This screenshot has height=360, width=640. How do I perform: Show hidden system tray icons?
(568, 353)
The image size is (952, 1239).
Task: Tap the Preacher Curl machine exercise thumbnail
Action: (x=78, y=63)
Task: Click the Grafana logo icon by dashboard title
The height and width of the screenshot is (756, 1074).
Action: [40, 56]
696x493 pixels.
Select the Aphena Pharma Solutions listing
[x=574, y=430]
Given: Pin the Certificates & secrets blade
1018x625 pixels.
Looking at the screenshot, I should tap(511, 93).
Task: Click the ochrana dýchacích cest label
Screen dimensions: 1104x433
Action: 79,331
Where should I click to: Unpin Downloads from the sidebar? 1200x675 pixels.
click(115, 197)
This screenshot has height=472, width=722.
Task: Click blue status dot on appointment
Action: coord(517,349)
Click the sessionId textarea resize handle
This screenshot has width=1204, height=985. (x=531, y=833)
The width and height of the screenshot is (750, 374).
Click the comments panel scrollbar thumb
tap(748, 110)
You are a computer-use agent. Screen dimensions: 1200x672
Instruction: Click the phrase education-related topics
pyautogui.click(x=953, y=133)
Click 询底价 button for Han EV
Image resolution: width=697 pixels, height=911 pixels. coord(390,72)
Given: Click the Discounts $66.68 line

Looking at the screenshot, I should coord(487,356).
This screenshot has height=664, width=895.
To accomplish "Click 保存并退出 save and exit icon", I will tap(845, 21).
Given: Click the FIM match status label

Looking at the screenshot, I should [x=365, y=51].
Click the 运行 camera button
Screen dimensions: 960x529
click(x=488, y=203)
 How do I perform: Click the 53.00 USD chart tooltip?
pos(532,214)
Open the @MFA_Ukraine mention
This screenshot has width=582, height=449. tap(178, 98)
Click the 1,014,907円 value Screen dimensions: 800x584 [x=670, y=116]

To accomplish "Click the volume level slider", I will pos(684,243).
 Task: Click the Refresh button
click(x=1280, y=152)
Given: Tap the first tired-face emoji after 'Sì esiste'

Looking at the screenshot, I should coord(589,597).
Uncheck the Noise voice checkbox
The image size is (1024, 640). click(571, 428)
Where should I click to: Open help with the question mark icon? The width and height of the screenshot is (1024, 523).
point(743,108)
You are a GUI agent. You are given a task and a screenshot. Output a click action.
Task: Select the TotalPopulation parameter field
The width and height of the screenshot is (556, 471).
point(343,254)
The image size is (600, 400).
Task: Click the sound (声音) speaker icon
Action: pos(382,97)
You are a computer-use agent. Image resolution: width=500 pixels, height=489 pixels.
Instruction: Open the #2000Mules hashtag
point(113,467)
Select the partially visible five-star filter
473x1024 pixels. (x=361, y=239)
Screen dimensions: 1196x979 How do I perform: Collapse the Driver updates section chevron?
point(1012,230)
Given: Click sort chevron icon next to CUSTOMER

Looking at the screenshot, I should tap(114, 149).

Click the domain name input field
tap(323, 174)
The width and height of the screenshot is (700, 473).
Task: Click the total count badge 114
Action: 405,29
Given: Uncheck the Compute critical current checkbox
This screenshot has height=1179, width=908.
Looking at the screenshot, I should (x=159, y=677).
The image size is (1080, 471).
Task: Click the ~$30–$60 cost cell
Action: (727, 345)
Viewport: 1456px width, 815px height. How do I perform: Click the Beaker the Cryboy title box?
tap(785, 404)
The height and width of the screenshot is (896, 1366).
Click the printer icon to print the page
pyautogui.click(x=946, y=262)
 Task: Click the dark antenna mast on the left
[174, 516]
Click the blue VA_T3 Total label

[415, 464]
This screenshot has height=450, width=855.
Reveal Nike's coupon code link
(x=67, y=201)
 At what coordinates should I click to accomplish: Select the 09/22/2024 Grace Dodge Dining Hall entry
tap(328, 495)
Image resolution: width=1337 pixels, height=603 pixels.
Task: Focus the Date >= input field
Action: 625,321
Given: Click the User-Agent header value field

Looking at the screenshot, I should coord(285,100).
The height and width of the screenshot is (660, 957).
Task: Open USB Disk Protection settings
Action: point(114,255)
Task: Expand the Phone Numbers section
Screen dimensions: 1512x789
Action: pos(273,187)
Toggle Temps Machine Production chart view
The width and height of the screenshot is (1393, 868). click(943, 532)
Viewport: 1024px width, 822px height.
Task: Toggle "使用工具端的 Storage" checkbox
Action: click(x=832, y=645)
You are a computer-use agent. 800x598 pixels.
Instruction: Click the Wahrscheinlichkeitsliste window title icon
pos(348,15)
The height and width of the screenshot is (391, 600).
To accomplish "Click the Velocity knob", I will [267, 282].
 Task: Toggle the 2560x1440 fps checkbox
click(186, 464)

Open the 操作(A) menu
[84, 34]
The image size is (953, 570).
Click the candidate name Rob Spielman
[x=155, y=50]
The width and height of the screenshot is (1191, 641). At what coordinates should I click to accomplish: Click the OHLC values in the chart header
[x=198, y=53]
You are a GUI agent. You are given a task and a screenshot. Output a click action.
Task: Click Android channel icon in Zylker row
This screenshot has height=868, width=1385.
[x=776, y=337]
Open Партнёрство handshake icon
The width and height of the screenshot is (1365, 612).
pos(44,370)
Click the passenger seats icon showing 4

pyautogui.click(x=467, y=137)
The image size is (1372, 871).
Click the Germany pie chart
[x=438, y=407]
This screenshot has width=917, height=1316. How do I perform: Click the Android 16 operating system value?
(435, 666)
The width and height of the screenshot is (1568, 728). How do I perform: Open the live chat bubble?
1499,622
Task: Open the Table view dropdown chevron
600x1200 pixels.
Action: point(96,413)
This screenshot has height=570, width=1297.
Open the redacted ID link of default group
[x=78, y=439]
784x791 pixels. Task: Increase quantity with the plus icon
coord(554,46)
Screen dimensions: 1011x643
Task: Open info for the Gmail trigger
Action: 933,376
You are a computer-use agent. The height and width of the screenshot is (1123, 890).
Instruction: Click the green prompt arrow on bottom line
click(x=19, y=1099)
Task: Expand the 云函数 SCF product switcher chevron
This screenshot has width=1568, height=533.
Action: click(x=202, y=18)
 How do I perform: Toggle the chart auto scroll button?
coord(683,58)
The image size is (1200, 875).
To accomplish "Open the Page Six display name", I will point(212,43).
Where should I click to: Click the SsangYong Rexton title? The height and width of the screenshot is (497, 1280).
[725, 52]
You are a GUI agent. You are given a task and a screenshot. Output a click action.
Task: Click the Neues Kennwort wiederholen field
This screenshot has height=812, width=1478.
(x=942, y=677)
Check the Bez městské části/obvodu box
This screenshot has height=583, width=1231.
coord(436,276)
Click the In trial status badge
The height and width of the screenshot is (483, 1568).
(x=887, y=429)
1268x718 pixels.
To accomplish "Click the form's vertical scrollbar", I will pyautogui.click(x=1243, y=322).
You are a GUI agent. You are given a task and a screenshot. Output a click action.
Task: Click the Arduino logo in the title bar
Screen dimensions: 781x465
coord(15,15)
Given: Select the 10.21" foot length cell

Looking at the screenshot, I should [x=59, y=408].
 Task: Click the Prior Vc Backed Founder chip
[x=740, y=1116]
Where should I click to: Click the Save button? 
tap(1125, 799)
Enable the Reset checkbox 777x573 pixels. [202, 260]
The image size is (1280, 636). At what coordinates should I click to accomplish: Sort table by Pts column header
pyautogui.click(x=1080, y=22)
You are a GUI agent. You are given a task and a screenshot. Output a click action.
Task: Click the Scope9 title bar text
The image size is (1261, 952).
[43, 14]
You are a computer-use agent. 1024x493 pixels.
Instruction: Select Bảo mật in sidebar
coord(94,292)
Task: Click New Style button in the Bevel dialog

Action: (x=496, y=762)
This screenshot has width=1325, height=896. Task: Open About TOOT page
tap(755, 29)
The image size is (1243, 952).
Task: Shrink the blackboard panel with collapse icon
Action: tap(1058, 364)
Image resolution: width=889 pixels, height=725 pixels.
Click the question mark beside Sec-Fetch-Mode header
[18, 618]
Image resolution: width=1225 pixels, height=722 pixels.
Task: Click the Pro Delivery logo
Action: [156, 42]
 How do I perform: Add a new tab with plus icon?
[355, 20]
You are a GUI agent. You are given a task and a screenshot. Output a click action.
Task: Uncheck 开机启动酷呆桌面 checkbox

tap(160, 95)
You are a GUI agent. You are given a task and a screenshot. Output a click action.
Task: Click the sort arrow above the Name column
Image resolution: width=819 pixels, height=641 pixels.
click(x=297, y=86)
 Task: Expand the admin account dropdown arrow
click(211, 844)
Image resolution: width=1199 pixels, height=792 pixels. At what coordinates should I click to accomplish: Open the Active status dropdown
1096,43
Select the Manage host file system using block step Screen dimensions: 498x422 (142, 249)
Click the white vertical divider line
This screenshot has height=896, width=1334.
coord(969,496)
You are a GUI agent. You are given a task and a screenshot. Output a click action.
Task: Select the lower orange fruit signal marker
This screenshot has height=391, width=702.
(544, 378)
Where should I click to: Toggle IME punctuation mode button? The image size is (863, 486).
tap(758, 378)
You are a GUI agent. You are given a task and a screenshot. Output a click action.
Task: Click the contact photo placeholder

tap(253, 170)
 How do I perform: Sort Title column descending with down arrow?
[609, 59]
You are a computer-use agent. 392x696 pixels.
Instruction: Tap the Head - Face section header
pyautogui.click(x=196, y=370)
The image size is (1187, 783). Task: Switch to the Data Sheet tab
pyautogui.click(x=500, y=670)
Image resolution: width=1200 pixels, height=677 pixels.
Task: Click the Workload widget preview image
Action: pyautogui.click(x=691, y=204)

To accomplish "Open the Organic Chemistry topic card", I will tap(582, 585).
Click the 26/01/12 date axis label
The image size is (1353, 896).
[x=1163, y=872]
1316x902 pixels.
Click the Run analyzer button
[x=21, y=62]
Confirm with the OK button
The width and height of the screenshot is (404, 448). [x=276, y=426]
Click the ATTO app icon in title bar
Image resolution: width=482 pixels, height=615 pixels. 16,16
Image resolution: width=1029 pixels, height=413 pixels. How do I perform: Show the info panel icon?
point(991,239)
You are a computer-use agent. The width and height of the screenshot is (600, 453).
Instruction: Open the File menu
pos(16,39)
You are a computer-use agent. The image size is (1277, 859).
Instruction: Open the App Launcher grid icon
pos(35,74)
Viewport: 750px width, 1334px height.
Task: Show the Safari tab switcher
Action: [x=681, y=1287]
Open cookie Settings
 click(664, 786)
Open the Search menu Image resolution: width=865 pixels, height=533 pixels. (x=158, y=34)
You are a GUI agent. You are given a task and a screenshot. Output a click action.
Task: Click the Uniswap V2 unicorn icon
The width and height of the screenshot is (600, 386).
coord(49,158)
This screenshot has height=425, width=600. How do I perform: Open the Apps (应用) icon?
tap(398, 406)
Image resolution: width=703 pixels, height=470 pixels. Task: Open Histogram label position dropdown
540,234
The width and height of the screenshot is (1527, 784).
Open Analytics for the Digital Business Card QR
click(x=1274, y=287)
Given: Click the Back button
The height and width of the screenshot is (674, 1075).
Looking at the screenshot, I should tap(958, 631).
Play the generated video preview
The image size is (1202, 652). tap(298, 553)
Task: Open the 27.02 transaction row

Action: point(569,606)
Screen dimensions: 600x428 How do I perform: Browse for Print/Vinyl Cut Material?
_ _ _ _
WHAT YOU WILL DO: Only the lines above from the line with "Screen dimensions: 781x465" to the line with "Enable the Reset", those two lines included, should be reproduced exactly.

ANSWER TO THIS EXERCISE:
Screen dimensions: 781x465
coord(15,15)
Given: Select the 10.21" foot length cell

Looking at the screenshot, I should [x=59, y=408].
 Task: Click the Prior Vc Backed Founder chip
[x=740, y=1116]
Where should I click to: Click the Save button? 
tap(1125, 799)
Enable the Reset checkbox 777x573 pixels. [202, 260]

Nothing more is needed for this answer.